_EXERCISE_
Starting at the top of the data and running through the line containing "tap(422, 36)", write the lines out again with "blue" swapped for "green" and nothing else changed. Leave the pictures out.

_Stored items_
· · · · · · ·

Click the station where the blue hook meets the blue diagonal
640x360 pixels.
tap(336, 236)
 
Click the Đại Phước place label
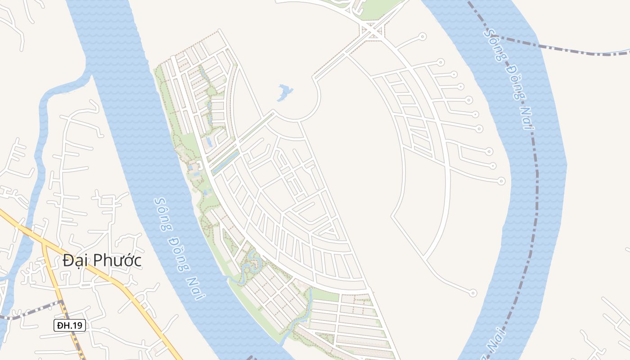tap(102, 261)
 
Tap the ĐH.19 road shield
tap(70, 325)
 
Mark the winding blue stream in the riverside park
tap(250, 266)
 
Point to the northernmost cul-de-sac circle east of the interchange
tap(422, 36)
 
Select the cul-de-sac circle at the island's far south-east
tap(472, 293)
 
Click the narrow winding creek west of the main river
tap(43, 135)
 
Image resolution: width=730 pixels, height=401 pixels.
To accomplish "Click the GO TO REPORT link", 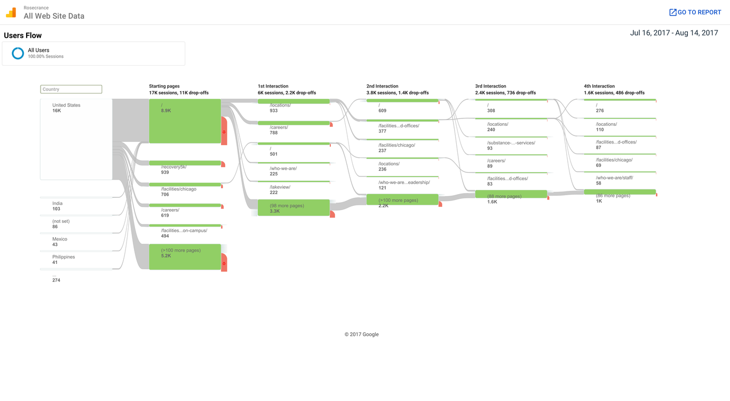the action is point(695,12).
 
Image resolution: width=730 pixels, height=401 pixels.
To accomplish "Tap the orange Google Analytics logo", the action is point(11,13).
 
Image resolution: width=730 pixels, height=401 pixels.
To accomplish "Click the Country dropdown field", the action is point(71,89).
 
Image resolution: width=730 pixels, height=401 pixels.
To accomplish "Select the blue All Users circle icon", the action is point(18,53).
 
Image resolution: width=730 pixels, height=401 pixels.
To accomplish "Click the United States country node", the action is point(76,139).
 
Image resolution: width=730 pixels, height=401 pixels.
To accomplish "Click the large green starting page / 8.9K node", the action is point(185,121).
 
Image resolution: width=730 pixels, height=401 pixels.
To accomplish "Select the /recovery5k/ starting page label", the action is point(174,167).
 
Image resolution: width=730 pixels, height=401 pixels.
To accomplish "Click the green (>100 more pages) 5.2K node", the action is point(185,256).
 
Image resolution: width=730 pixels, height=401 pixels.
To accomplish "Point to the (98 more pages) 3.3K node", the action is point(293,207).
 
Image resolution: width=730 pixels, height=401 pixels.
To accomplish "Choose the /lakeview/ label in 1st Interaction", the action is point(280,187).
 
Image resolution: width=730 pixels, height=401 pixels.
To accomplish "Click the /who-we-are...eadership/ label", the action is point(404,182).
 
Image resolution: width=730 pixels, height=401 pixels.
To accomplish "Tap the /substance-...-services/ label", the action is point(511,143).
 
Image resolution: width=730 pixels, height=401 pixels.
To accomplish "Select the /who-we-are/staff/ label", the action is point(614,178).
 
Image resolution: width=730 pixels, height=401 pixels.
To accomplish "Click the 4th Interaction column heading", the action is point(599,86).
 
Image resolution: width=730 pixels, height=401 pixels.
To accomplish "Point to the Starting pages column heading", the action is point(164,86).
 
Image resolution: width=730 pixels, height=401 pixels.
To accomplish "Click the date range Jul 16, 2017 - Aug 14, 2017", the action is point(674,33).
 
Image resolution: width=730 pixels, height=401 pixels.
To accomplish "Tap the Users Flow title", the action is point(23,36).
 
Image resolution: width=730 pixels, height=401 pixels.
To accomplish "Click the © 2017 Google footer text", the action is point(361,334).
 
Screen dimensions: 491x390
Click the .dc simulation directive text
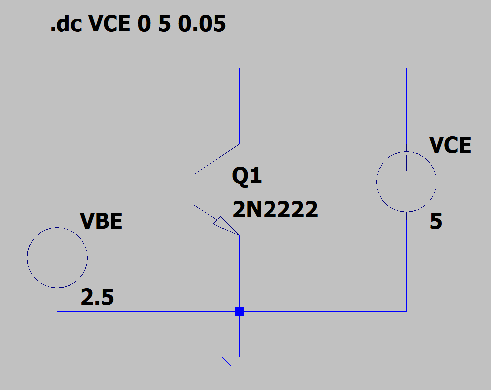[138, 23]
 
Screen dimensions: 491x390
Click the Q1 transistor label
[247, 176]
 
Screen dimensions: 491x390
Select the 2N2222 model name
[275, 209]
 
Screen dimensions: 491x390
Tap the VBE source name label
[101, 221]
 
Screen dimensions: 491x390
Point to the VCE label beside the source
[450, 145]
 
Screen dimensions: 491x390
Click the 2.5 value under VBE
[97, 297]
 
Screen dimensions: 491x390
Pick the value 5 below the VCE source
[436, 221]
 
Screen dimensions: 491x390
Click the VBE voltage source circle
[27, 258]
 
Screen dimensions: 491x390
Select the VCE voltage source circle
[377, 182]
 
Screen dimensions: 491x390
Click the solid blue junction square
[239, 311]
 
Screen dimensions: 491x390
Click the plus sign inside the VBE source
[57, 239]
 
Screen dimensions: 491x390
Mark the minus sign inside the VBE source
[57, 277]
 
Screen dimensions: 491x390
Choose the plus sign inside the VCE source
[406, 163]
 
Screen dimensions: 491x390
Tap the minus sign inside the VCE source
[406, 201]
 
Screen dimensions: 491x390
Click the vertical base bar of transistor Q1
[194, 190]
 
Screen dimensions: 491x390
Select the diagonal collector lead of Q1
[217, 159]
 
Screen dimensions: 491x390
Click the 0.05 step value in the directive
[202, 24]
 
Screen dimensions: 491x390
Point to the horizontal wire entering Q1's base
[125, 190]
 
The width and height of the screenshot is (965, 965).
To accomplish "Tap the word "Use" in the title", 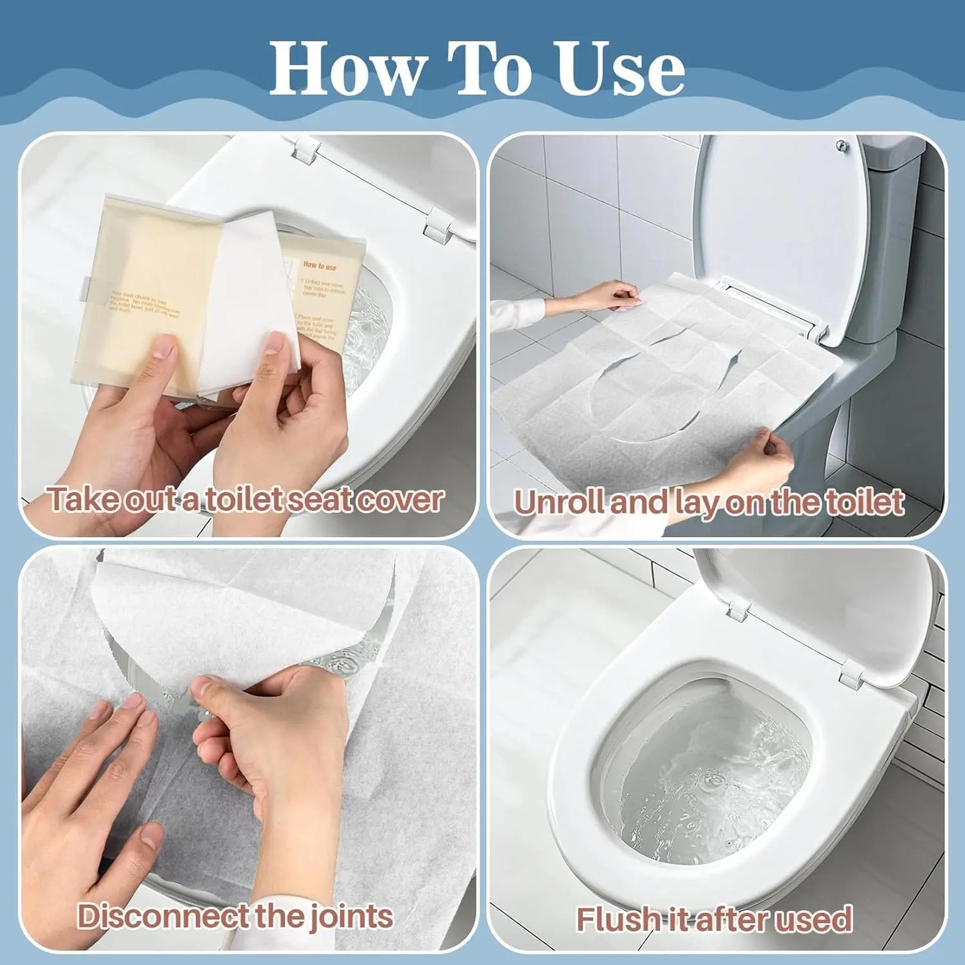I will tap(620, 69).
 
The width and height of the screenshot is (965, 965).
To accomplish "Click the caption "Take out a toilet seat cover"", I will tap(244, 500).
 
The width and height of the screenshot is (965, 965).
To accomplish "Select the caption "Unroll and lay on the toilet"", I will tap(709, 502).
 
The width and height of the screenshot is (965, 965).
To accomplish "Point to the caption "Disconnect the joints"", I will tap(234, 916).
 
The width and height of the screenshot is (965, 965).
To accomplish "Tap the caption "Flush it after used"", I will tap(714, 919).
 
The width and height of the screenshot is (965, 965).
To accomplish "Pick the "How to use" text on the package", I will tap(320, 266).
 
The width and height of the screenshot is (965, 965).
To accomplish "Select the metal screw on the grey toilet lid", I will tap(843, 145).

· · · · · · ·

_WRITTEN ANSWER_
Click the station where the green hook meets the green diagonal
640x360 pixels.
tap(336, 236)
 
Click the Đại Phước place label
tap(102, 261)
 
Tap the ĐH.19 road shield
tap(70, 325)
 
Mark the winding green stream in the riverside park
tap(250, 266)
 
Point to the northernmost cul-de-sac circle east of the interchange
tap(422, 36)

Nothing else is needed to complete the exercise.